Following these transactions, Hennessy holds 23,324 shares of Class A Common Stock indirectly through a trust. The sales were part of a Rule 10b5-1 Trading Plan, which allows insiders to set up a predetermined plan to sell stocks, providing them with an affirmative defense against potential accusations of insider trading. According to InvestingPro, Alphabet maintains a "GREAT" financial health score, with 14 additional exclusive ProTips available for subscribers seeking deeper insights into the company's performance and valuation metrics.
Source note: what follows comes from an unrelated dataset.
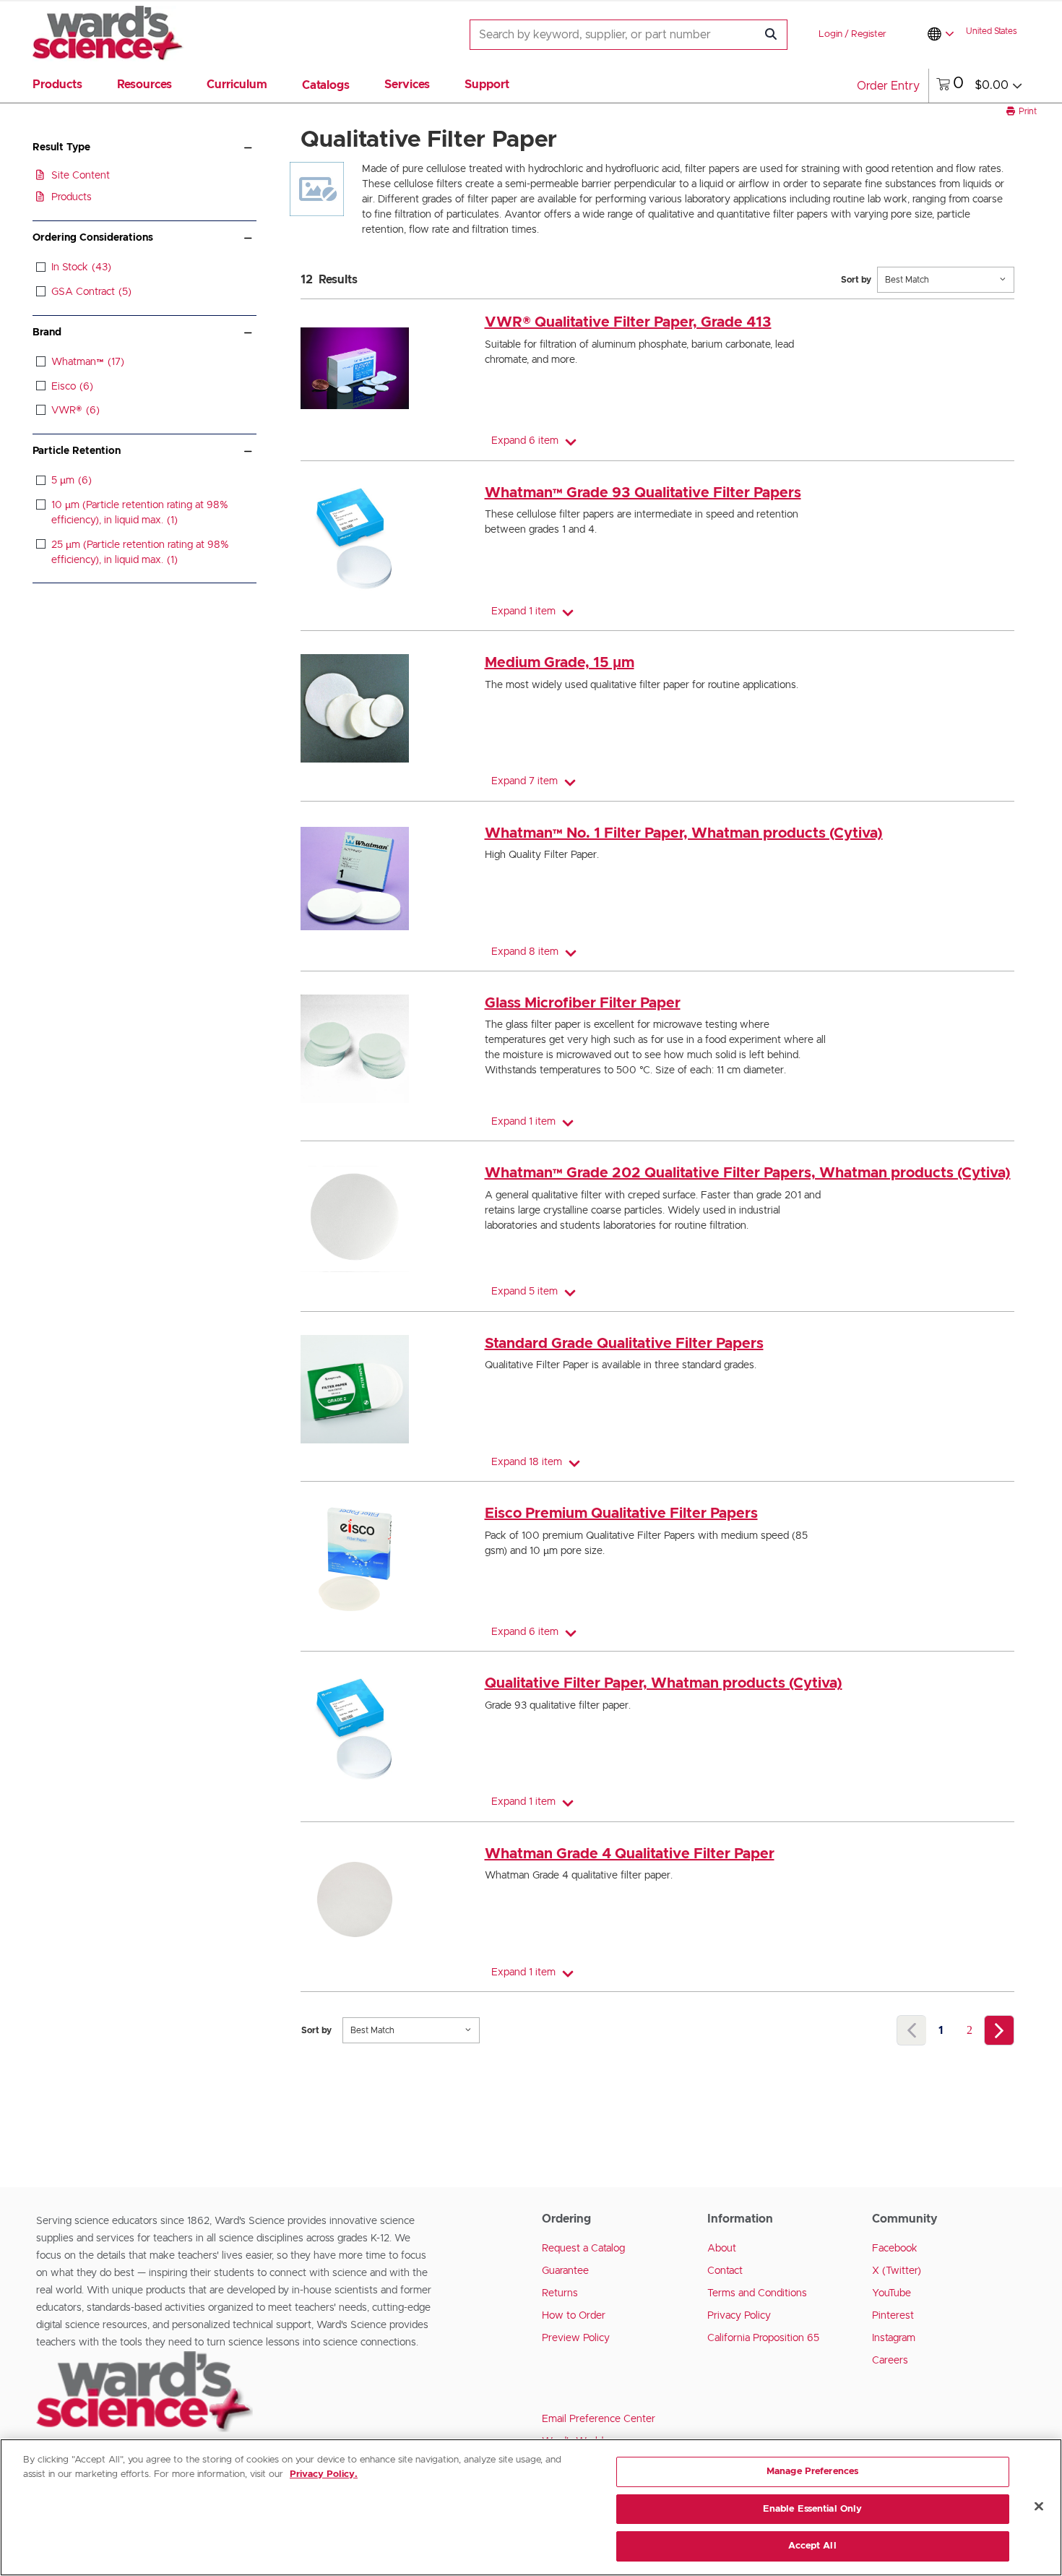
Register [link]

In other recent news, Alphabet, the parent company of Google, has been designated by the United States as a gatekeeper for the distribution of artificial intelligence (AI) chips overseas, according to draft regulations. Alphabet's new role is part of a broader initiative to balance the export of AI chips with the prevention of their acquisition by entities that could pose a threat. In other developments, Alphabet has been maintained as a 'Buy' by Goldman Sachs, reflecting confidence in the company's AI innovation and market position.
Google, another Alphabet subsidiary, has been hit with a $75 million antitrust fine by Turkey's regulatory authority. The fine is a response to Google's anti-competitive practices, specifically favoring its own supply-side platform over competitors. The company has six months to rectify the situation or face additional daily fines.
In the tech sector, the Magnificent Seven, a group of leading technology companies that includes Alphabet, have been predicted by deVere Group's CEO Nigel Green to maintain their market dominance into 2025, primarily due to their leadership in high-growth sectors like AI and cloud computing.
In the quantum computing realm, Alphabet recently announced the development of Willow, a new quantum computing chip that promises substantial improvements in performance and error rates. This development comes alongside Alphabet's ongoing efforts to integrate AI-driven tools into its suite of enterprise services.
Finally, Rigetti Computing, a company specializing in quantum-classical computing, saw its shares decline after a critical comment from Citron Research. Despite this, Rigetti and Quantum (NASDAQ:QMCO) Machines recently announced the successful application of AI to automate the calibration of a quantum computer.